FR3081790A1 - CENTRALIZED SYNCHRONIZATION GEARBOX - Google Patents

Abstract

Gearbox comprising two primary shafts (AP1, AP2), two secondary shafts (AS1, AS2), and pinion pairs (CP1-CP6), each of said pairs having more than one coupling means (C1-C6) a crazy gear. The box includes an electric machine (MEL) comprising an output shaft (AO) coupled to the secondary shafts (AS1, AS2) by pairs of pinions for synchronization (CP10, CP20), including, within each pair of pinions for synchronization, one pinion is mounted idly on the output shaft of the machine and the other is fixedly mounted on the primary shaft. First and second synchronizers (S10, S20) are each associated with one of said idler gears and control means (110) of the electric machine and said synchronizers brings, during the transition between two gear ratios, the primary shaft corresponding to a speed suitable for closing the clutch.

Description

"CENTRALIZED SYNCHRONIZATION GEARBOX" The invention is in the field of discrete ratio gearboxes for motor vehicles with an internal combustion engine. This heat engine can be the sole engine of a purely thermal engine, or be inserted in a hybrid thermal and electric engine, in which depending on road conditions, it takes over from an electric machine, is relayed by such machine, or participate simultaneously with it in setting and keeping the vehicle moving. In particular, the vehicle can be a conventional hybrid ("full hybrid") or rechargeable hybrid ("plug-in hybrid electric vehicle", PHEV).

The gearboxes concerned are double clutch gearboxes, controlled by a control system.
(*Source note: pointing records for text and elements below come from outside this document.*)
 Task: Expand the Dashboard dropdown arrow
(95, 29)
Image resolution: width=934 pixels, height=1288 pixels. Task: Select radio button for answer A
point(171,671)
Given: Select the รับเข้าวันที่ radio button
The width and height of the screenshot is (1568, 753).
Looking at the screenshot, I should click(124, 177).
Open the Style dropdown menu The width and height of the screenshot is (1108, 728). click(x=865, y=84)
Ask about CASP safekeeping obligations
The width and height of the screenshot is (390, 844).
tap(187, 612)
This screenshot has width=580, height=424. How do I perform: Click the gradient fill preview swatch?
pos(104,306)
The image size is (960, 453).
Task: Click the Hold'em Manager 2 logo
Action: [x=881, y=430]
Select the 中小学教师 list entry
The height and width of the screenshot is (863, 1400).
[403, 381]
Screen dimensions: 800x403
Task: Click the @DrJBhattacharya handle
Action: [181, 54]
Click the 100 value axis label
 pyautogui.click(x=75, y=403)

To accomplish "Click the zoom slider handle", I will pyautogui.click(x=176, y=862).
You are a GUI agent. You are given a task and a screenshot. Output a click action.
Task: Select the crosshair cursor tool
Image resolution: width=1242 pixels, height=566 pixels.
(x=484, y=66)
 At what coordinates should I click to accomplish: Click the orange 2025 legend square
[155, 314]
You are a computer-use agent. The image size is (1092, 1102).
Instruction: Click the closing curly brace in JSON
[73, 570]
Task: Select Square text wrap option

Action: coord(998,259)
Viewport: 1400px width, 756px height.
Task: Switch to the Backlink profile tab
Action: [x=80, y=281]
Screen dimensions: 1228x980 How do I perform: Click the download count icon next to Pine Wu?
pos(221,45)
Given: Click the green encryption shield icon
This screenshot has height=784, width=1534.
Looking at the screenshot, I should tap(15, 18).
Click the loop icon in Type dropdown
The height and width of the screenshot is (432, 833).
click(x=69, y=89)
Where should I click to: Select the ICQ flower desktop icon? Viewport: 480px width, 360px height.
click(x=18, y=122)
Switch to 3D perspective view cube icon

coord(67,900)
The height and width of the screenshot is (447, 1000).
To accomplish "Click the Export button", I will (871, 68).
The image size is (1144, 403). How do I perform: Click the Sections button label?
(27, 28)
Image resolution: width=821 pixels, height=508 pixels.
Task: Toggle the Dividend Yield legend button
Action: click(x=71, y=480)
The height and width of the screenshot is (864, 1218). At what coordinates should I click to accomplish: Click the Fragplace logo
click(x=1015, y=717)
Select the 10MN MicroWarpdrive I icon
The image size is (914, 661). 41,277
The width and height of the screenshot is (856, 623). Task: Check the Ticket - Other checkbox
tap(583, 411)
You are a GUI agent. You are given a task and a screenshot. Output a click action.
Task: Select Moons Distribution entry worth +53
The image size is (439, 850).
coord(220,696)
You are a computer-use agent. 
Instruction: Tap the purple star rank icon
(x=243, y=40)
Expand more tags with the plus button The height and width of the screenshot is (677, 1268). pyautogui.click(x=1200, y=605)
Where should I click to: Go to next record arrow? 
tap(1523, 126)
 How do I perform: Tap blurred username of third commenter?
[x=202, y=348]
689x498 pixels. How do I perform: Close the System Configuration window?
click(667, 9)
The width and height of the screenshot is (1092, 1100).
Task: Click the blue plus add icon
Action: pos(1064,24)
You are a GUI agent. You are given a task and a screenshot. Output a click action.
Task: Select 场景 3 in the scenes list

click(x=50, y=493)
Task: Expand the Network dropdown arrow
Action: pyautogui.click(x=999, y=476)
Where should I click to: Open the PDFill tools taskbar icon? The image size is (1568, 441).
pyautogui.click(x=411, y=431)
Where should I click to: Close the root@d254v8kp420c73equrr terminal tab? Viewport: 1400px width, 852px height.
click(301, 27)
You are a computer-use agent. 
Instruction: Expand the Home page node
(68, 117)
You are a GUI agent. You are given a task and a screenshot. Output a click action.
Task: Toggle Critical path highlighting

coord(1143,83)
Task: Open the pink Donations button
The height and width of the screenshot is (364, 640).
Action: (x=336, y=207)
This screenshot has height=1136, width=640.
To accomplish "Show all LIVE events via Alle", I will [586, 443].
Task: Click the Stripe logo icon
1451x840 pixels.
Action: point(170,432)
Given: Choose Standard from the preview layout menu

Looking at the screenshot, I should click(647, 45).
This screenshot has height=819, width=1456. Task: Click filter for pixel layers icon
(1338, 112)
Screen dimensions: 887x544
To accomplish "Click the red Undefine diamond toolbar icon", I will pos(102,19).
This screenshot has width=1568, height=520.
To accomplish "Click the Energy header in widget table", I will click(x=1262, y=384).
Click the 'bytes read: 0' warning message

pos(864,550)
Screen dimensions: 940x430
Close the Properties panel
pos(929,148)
They include pairs of pinions, each defining a gear ratio, distributed over two pairs of shafts, two of them being primary shafts driven by the heat engine, and the other two secondary shafts connected to the drive train.

Conventionally, the gear ratios are engaged using synchronizers which allow, when engaging a gear, to gradually change the rotation speed of the primary shaft to bring it to the corresponding speed at current wheel speed, close to the gear to be engaged. Once the shaft speed has been adjusted, the corresponding clutch is closed.

Synchronizers avoid jolts by the use of friction surfaces, called friction cones. But friction induces a loss of energy, which leads to unnecessarily high fuel consumption.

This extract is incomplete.